Le nouveau ministre de l'Agriculture Didier Guillaume est l'invité du grand entretien.

C'est une position affichée et assumée, la France doit améliorer la qualité de son alimentation, tant pour la rémunération des agriculteurs que pour la santé des consommateurs et leur porte-monnaie. Didier Guillaume, récemment nommé ministre de l'Agriculture et de l'Alimentation, a plaidé ce lundi, au micro de Nicolas Demorand et d'Alexandra Bensaid, pour une transition vers l'agriculture biologique et rémunérée à juste coût.

Alors que la loi Alimentation n'a pas été encore promulguée, Didier Guillaume promet qu'elle ne pénalisera pas le pouvoir d'achat des Français. Ce sera aux industriels d'adapter leurs marges pour rémunérer mieux les producteurs.
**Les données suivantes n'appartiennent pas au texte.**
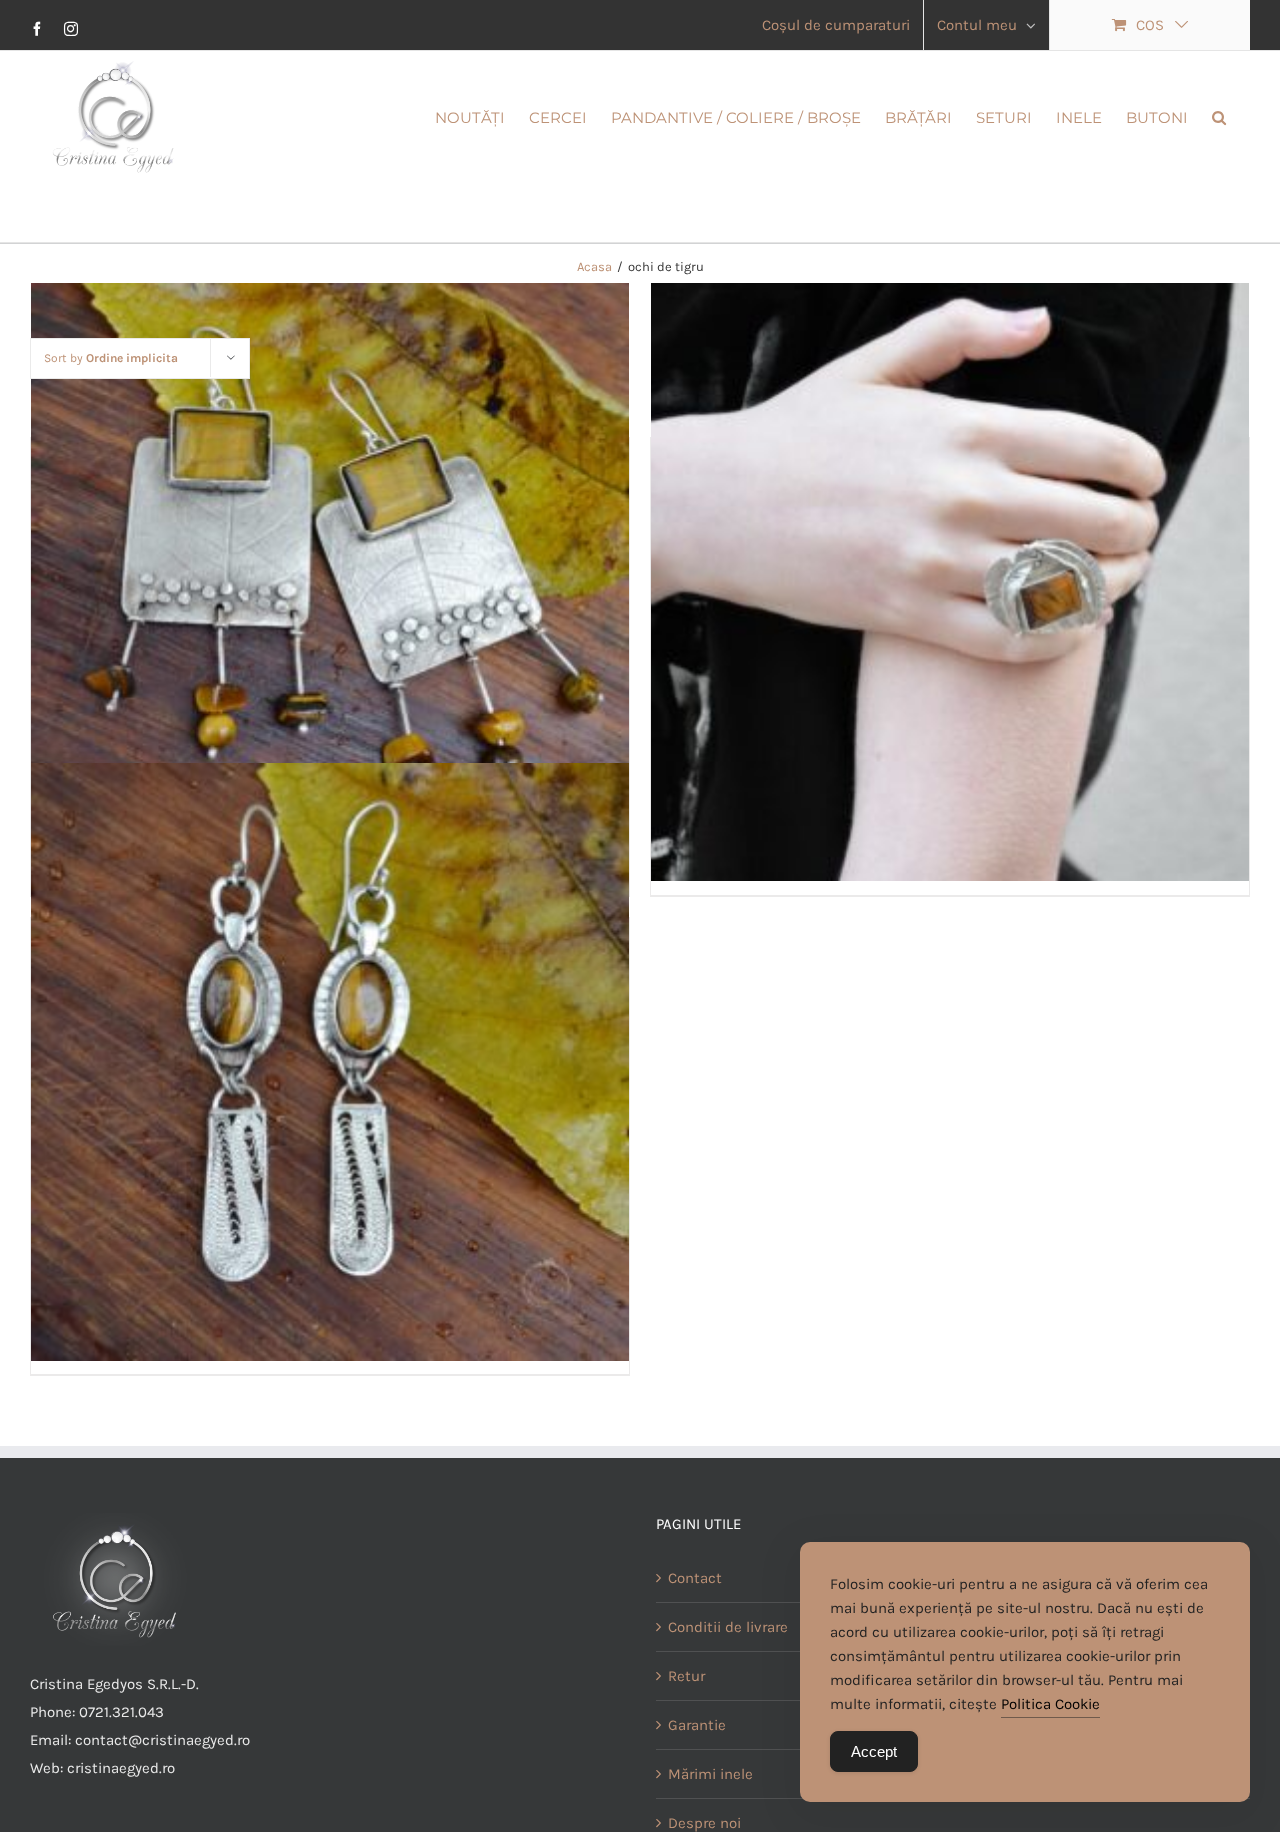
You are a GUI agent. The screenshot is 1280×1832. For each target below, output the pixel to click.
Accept (874, 1751)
Le ministre de l'Agriculture promet que les efforts financiers seront à la hauteur, rappelant que pour la première fois, son ministère a mis sur la table plus d'un milliard d'euros en faveur de la conversion.

S'il admet l'absence de prise en compte du bien-être animal ou de la lutte contre la promotion de "la malbouffe", Didier Guillaume promet que ces thématiques seront abordées avant la fin du quinquennat. Des sujets d'autant plus préoccupants qu'ils mènent aujourd'hui certains militants à des actions radicales, telles que saccage de boucheries ou d'abattoirs, que le ministre condamne fermement.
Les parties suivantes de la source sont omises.